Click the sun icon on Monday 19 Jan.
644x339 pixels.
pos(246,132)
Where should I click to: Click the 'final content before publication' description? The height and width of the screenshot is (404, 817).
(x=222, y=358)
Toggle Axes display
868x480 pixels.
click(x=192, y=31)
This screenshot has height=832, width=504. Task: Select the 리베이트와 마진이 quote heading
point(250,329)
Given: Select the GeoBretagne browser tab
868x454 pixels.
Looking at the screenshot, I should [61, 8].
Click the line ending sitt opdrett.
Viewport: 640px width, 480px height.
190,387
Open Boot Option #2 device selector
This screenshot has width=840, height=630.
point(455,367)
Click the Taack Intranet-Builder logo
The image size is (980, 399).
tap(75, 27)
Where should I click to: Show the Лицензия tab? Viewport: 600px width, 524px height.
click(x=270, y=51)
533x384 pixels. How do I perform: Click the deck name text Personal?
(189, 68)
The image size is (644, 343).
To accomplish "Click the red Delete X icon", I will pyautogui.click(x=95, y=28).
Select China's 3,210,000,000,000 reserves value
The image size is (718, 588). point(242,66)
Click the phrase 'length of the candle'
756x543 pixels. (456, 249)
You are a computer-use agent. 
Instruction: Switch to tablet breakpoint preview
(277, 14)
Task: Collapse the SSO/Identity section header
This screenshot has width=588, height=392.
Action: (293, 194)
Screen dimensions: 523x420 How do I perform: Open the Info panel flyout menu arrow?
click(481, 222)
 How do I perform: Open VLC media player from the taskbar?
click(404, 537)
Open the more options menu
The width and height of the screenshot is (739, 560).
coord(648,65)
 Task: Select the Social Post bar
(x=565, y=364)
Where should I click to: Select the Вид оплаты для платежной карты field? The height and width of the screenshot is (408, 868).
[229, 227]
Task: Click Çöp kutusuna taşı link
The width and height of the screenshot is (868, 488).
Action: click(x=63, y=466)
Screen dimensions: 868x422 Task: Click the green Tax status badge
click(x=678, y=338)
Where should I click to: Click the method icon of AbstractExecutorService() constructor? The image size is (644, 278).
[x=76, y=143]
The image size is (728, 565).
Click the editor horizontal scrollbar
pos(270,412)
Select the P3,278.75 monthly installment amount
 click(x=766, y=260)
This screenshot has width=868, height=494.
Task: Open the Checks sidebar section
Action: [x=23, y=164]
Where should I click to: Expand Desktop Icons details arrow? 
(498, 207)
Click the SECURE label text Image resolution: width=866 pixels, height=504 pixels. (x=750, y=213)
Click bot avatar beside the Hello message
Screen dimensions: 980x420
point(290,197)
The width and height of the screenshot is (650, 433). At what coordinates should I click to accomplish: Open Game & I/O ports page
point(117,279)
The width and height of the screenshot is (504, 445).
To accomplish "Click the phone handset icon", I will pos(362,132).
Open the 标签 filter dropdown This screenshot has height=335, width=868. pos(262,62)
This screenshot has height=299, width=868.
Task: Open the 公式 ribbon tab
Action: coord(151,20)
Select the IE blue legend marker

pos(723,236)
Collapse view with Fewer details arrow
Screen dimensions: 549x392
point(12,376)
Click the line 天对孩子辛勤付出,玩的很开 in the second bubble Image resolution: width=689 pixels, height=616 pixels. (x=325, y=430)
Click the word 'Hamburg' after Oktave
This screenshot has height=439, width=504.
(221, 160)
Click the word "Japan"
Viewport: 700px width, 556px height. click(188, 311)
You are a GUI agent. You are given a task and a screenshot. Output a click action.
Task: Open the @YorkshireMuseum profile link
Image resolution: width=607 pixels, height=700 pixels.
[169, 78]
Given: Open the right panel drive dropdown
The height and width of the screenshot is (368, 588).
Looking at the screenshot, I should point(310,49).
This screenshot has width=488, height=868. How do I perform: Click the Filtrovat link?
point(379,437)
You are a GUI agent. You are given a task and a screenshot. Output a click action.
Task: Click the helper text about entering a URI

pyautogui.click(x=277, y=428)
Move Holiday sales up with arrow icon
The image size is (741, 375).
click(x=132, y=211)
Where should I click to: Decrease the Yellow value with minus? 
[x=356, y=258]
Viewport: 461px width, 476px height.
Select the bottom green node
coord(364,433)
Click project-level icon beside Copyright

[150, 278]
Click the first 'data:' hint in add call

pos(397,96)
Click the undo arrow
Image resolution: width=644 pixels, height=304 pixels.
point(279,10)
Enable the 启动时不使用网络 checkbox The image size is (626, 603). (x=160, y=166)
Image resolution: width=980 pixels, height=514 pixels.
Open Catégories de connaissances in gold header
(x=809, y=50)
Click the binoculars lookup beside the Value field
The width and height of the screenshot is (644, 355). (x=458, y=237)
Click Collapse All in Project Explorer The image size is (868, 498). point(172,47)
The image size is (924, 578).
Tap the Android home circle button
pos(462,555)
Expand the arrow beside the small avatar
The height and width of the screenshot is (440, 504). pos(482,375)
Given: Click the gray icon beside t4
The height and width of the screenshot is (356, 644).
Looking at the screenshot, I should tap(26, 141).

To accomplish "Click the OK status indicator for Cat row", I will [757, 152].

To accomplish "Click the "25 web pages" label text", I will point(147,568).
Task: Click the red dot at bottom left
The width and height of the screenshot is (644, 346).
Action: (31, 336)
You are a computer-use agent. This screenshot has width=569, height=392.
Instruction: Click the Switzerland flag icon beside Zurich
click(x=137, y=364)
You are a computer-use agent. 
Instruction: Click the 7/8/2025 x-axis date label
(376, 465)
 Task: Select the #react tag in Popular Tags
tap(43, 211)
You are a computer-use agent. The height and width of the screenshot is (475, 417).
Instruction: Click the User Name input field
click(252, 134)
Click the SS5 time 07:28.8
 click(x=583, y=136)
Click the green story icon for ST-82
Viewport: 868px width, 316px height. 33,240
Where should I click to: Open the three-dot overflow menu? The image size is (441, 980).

* **Aim of the task**
Give the listing above again in full, with no word altered.

* **Result of the exercise**
Click the sun icon on Monday 19 Jan.
644x339 pixels.
pos(246,132)
Where should I click to: Click the 'final content before publication' description? The height and width of the screenshot is (404, 817).
(x=222, y=358)
Toggle Axes display
868x480 pixels.
click(x=192, y=31)
This screenshot has height=832, width=504. Task: Select the 리베이트와 마진이 quote heading
point(250,329)
Given: Select the GeoBretagne browser tab
868x454 pixels.
Looking at the screenshot, I should [61, 8].
Click the line ending sitt opdrett.
Viewport: 640px width, 480px height.
190,387
Open Boot Option #2 device selector
This screenshot has width=840, height=630.
point(455,367)
Click the Taack Intranet-Builder logo
The image size is (980, 399).
tap(75, 27)
Where should I click to: Show the Лицензия tab? Viewport: 600px width, 524px height.
click(x=270, y=51)
533x384 pixels. How do I perform: Click the deck name text Personal?
(189, 68)
The image size is (644, 343).
To accomplish "Click the red Delete X icon", I will pyautogui.click(x=95, y=28).
Select China's 3,210,000,000,000 reserves value
The image size is (718, 588). point(242,66)
Click the phrase 'length of the candle'
756x543 pixels. (456, 249)
You are a computer-use agent. 
Instruction: Switch to tablet breakpoint preview
(277, 14)
Task: Collapse the SSO/Identity section header
This screenshot has width=588, height=392.
Action: (293, 194)
Screen dimensions: 523x420 How do I perform: Open the Info panel flyout menu arrow?
click(481, 222)
 How do I perform: Open VLC media player from the taskbar?
click(404, 537)
Open the more options menu
The width and height of the screenshot is (739, 560).
coord(648,65)
 Task: Select the Social Post bar
(x=565, y=364)
Where should I click to: Select the Вид оплаты для платежной карты field? The height and width of the screenshot is (408, 868).
[229, 227]
Task: Click Çöp kutusuna taşı link
The width and height of the screenshot is (868, 488).
Action: click(x=63, y=466)
Screen dimensions: 868x422 Task: Click the green Tax status badge
click(x=678, y=338)
Where should I click to: Click the method icon of AbstractExecutorService() constructor? The image size is (644, 278).
[x=76, y=143]
The image size is (728, 565).
Click the editor horizontal scrollbar
pos(270,412)
Select the P3,278.75 monthly installment amount
 click(x=766, y=260)
This screenshot has width=868, height=494.
Task: Open the Checks sidebar section
Action: [x=23, y=164]
Where should I click to: Expand Desktop Icons details arrow? 
(498, 207)
Click the SECURE label text Image resolution: width=866 pixels, height=504 pixels. (x=750, y=213)
Click bot avatar beside the Hello message
Screen dimensions: 980x420
point(290,197)
The width and height of the screenshot is (650, 433). At what coordinates should I click to accomplish: Open Game & I/O ports page
point(117,279)
The width and height of the screenshot is (504, 445).
To accomplish "Click the phone handset icon", I will pos(362,132).
Open the 标签 filter dropdown This screenshot has height=335, width=868. pos(262,62)
This screenshot has height=299, width=868.
Task: Open the 公式 ribbon tab
Action: coord(151,20)
Select the IE blue legend marker

pos(723,236)
Collapse view with Fewer details arrow
Screen dimensions: 549x392
point(12,376)
Click the line 天对孩子辛勤付出,玩的很开 in the second bubble Image resolution: width=689 pixels, height=616 pixels. (x=325, y=430)
Click the word 'Hamburg' after Oktave
This screenshot has height=439, width=504.
(221, 160)
Click the word "Japan"
Viewport: 700px width, 556px height. click(188, 311)
You are a GUI agent. You are given a task and a screenshot. Output a click action.
Task: Open the @YorkshireMuseum profile link
Image resolution: width=607 pixels, height=700 pixels.
[169, 78]
Given: Open the right panel drive dropdown
The height and width of the screenshot is (368, 588).
Looking at the screenshot, I should point(310,49).
This screenshot has width=488, height=868. How do I perform: Click the Filtrovat link?
point(379,437)
You are a GUI agent. You are given a task and a screenshot. Output a click action.
Task: Click the helper text about entering a URI

pyautogui.click(x=277, y=428)
Move Holiday sales up with arrow icon
The image size is (741, 375).
click(x=132, y=211)
Where should I click to: Decrease the Yellow value with minus? 
[x=356, y=258]
Viewport: 461px width, 476px height.
Select the bottom green node
coord(364,433)
Click project-level icon beside Copyright

[150, 278]
Click the first 'data:' hint in add call

pos(397,96)
Click the undo arrow
Image resolution: width=644 pixels, height=304 pixels.
point(279,10)
Enable the 启动时不使用网络 checkbox The image size is (626, 603). (x=160, y=166)
Image resolution: width=980 pixels, height=514 pixels.
Open Catégories de connaissances in gold header
(x=809, y=50)
Click the binoculars lookup beside the Value field
The width and height of the screenshot is (644, 355). (x=458, y=237)
Click Collapse All in Project Explorer The image size is (868, 498). point(172,47)
The image size is (924, 578).
Tap the Android home circle button
pos(462,555)
Expand the arrow beside the small avatar
The height and width of the screenshot is (440, 504). pos(482,375)
Given: Click the gray icon beside t4
The height and width of the screenshot is (356, 644).
Looking at the screenshot, I should tap(26, 141).

To accomplish "Click the OK status indicator for Cat row", I will [757, 152].

To accomplish "Click the "25 web pages" label text", I will point(147,568).
Task: Click the red dot at bottom left
The width and height of the screenshot is (644, 346).
Action: (31, 336)
You are a computer-use agent. This screenshot has width=569, height=392.
Instruction: Click the Switzerland flag icon beside Zurich
click(x=137, y=364)
You are a computer-use agent. 
Instruction: Click the 7/8/2025 x-axis date label
(376, 465)
 Task: Select the #react tag in Popular Tags
tap(43, 211)
You are a computer-use agent. The height and width of the screenshot is (475, 417).
Instruction: Click the User Name input field
click(252, 134)
Click the SS5 time 07:28.8
 click(x=583, y=136)
Click the green story icon for ST-82
Viewport: 868px width, 316px height. 33,240
Where should I click to: Open the three-dot overflow menu? The image size is (441, 980).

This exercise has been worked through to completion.